Where I think durable value actually gets built
Here's the part I've been thinking about the most, because it's the part that informs how we build Primo.
Hebbia's George Sivulka articulated it better than I could in a recent piece: foundation models, no matter how powerful, will never know how your specific team does its specific work. He calls it "process engineering." Software isn't just code. It's a stored process. It encodes the way a specific team cooperates on a specific problem. The private credit desk at one firm uses different compliance flags than the private equity team at the same firm. Two IT managers at the same company will have entirely different standards for how onboarding should run, how access reviews happen, how tickets get triaged.
Foundation models can't be opinionated about any of that because they're built for every use case on Earth at once. They can't know, and frankly don't need to know, the specific preferences of any particular team.
That's the opening for vertical software because the institutional knowledge encoded inside is what’s valuable.
What most people get wrong is that better foundation models don't erode vertical software. When reasoning models like OpenAI's o-series shipped, everyone predicted legal AI would get crushed but the opposite happened. Vertical legal AI had its best year ever, because stronger models made the orchestration layer more reliable, not less. The orchestration layer is where the trust lives. You can have the most capable model on Earth and still produce garbage outputs if you don't have the scaffolding to constrain, verify, and route that capability through a specific professional workflow.
2025 was the year AI became truly useful for law. 2026 is becoming that year for finance and cybersecurity. I'd argue it's also that year for IT.

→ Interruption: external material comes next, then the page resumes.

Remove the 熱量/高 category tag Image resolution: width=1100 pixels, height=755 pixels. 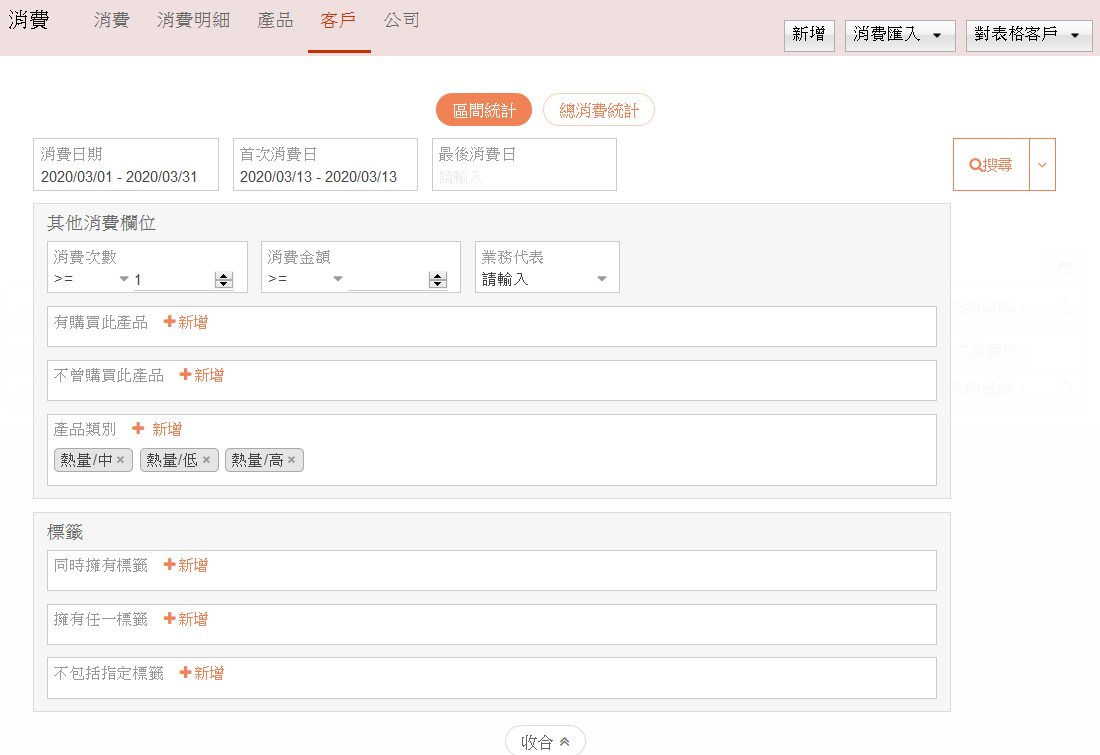pyautogui.click(x=291, y=460)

What this all means for agentic IT
So here's where I land, after talking to many IT teams and stepping back from all the noise.
How do you build something durable in a world where your underlying models may become gated, expensive, slower, or quietly different from the ones you shipped with?
Below are a few ideas that I often come to and that shape how I think about Primo and IT.
The moat is the process. Your IT team's workflows, your company's compliance posture, your specific onboarding and offboarding flows, etc. None of that lives in a foundation model. It lives in the software that encodes how your team actually operates. That's the layer that gets more valuable as models improve, not less.
Agentic IT is empowerment. I say this a lot, but I mean it more in 2026 than I did a year ago. The compute constraints and the rogue agents examples aren't arguments against AI. They're arguments for keeping humans in the loop where the stakes justify it. The IT teams that win with AI aren't the ones that hand everything over and hope for the best. They're the ones that use AI to handle the routine stuff so they can focus on the work that requires judgment, relationships, and context no model will ever have.
You need an AI-native stack. You cannot place AI agents on an IT stack that doesn’t have the right context, knowledge, and the proper data to work with. The underlying stack that AI communicates with is critical for quality answers and actions. In IT, you need to own the APIs, you need quality workflows, a system of record, and strong integration with HR systems.
The short version, for anyone who skipped to the end
AI is real. Agentic IT is real. But the infrastructure underneath both is more fragile, more political, and more economically strained than the marketing suggests.
The companies that will win the next few years aren't the ones with the best AI demo. They're the ones that understand their moat isn't the model, it's the process knowledge they encode into the layer on top of it. They're the ones that build agentic systems as extensions of their IT teams and can do more with the same resources.
AI doesn't need you to believe in it uncritically. It just needs you to use it well.
If you're overwhelmed by the pace of all this, you're not alone. I am too. But the signal underneath the noise is clearer than it looks. I hope this helped uncover it a little.